Could you render the lines below, from the line with "Screen dimensions: 1366x768" up to and including the line with "the hamburger sidebar", as a Markdown table with the columns Number and Text, skipping blank lines and leaving the pictures out?

───── PROVIDED MATERIAL

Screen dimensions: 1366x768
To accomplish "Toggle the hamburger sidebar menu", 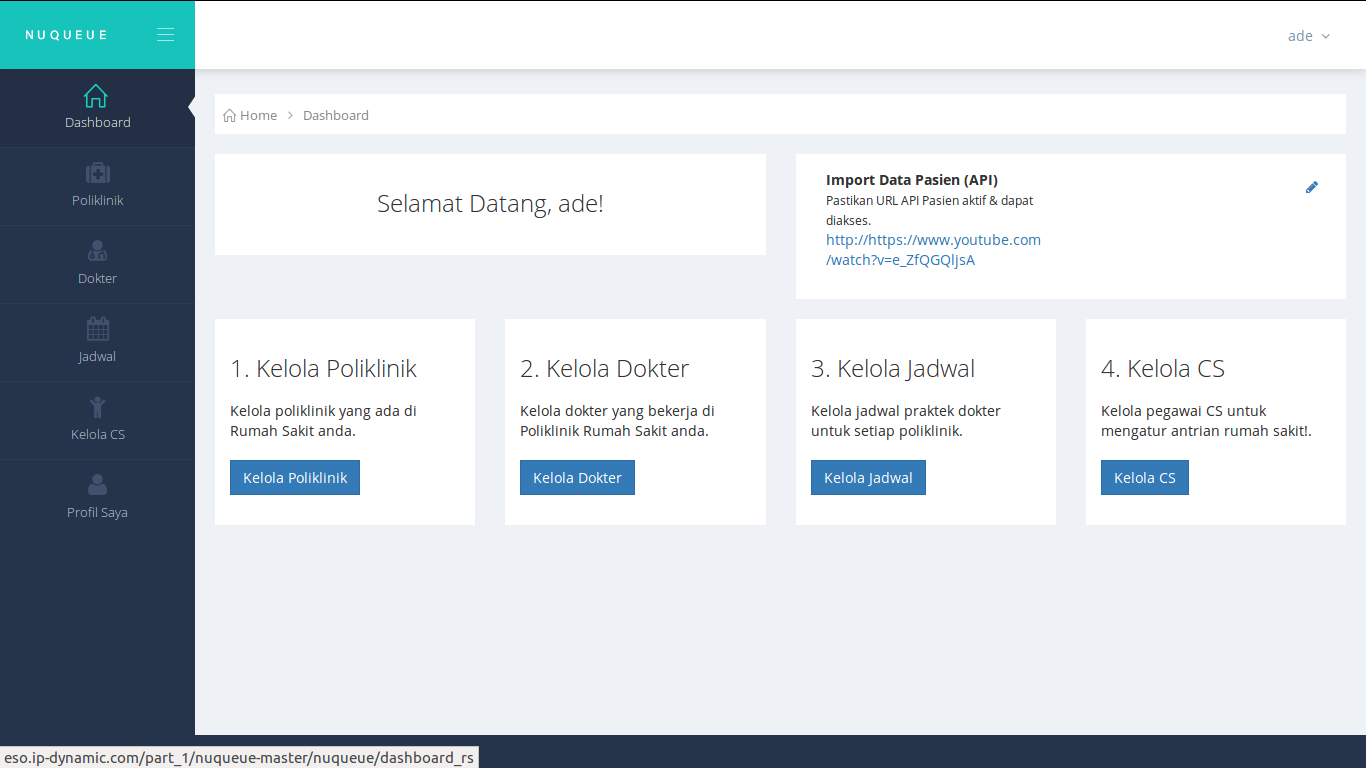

──────────
───── PROVIDED MATERIAL

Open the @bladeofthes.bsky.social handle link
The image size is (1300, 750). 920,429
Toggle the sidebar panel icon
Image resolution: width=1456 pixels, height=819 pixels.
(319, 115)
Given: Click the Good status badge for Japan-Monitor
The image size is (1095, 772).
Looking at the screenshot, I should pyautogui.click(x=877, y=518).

──────────

TASK SOLUTION>
| Number | Text |
|---|---|
| 1 | Screen dimensions: 1366x768 |
| 2 | To accomplish "Toggle the hamburger sidebar menu",  |